Document text ->
'''
When I started the Accounting for Atmosphere project, two overarching framings dominated: first, that the political project of dealing with climate change was to create a global regime to manage atmospheric chemistry; and second, that the primary technical mode for this dwelt on intensive quantification regimes at several scales (national carbon budgets, carbon finance (markets), and enterprise accounting (businesses, etc). All of this still holds, and many of the practices, instruments and techniques in play are excited loci of dynamic transformation. Indeed, there is a rapidly expanding literature on carbon markets, including luminaries such as Donald MacKenzie and Michel Callon.

On the other hand, there is Critical Theory Climate Blah Blah, which is sort of like Video Killed the Radio Star, I mean, there are a host of old and new hats weighing in on climate change who just don’t know much about it, or maybe they know something, a little bit, but are prone to speculation because they too easily recognize in climate change their own specific intellectual commitments.

Let me take an example I like: Peter Sloterdijk’s nifty Semiotext(e) volume Terror from the Air. To me, this is an exciting book – I very much sympathize with how he formulates a problematic around chemical warfare in terms of a trio of environment, design and atmosphere. But Sloterdijk’s short little passage on climate change just doesn’t cut it. It’s banal. It’s generic. Climate is a stand in for what he already thinks. At any rate, it’s just one example. Another example – one I really have not much sympathy for – is Brian Massumi’s ‘National Enterprise Emergency: Steps toward an ecology of powers’ (TCS, 2009).

Having established now in three different papers what I think is critically relevant for these contemporary transformations, over the next few months I’ll shift from using the blog as a platform for critical empirical analysis toward some public thinking-through on the critical theory lit.
'''
Word and element location data:
'''
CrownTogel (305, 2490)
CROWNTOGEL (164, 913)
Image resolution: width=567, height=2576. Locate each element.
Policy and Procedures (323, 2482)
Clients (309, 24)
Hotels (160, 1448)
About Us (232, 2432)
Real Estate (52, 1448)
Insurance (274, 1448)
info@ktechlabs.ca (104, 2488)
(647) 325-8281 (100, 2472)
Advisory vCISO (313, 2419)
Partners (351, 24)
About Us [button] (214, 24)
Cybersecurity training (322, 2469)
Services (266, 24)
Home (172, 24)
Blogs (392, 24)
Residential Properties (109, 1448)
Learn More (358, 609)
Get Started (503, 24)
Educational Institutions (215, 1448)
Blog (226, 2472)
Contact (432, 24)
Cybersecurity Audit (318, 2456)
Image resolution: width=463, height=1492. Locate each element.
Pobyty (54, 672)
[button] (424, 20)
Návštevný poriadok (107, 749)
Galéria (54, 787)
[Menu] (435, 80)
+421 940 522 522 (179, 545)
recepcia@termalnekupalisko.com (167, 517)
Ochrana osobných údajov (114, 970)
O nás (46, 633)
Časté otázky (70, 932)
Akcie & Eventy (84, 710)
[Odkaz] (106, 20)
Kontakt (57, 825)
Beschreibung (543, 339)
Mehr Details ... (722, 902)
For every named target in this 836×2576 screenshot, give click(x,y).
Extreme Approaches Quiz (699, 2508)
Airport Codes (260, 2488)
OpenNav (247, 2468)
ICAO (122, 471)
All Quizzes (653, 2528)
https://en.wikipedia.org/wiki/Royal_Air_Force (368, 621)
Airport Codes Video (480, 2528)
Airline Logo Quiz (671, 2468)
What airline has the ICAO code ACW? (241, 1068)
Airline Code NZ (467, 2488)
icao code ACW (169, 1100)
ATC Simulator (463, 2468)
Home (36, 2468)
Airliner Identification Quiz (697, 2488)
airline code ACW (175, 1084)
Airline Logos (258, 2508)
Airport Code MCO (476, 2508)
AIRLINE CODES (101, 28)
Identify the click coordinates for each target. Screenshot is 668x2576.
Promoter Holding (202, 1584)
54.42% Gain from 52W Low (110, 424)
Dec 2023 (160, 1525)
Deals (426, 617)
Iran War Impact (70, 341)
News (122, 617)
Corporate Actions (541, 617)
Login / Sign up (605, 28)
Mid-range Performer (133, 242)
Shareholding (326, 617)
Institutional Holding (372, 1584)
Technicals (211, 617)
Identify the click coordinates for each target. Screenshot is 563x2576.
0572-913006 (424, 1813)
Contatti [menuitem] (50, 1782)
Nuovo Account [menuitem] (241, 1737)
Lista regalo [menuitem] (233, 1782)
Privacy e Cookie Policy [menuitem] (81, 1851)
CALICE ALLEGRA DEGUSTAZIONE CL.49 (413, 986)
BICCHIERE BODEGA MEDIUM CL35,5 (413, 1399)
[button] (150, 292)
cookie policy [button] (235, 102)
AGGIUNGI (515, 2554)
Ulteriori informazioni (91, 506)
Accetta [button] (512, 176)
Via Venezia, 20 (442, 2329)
'''
Problem set ->
**a.** In the Accounting for Atmosphere post, which Semiotext(e) volume by Peter Sloterdijk is discussed?
**b.** Print the part of the Accounting for Atmosphere post starting at "When I started" and ending at "and Michel Callon.".

Task solutions ->
**a.** Terror from the Air

**b.**
When I started the Accounting for Atmosphere project, two overarching framings dominated: first, that the political project of dealing with climate change was to create a global regime to manage atmospheric chemistry; and second, that the primary technical mode for this dwelt on intensive quantification regimes at several scales (national carbon budgets, carbon finance (markets), and enterprise accounting (businesses, etc). All of this still holds, and many of the practices, instruments and techniques in play are excited loci of dynamic transformation. Indeed, there is a rapidly expanding literature on carbon markets, including luminaries such as Donald MacKenzie and Michel Callon.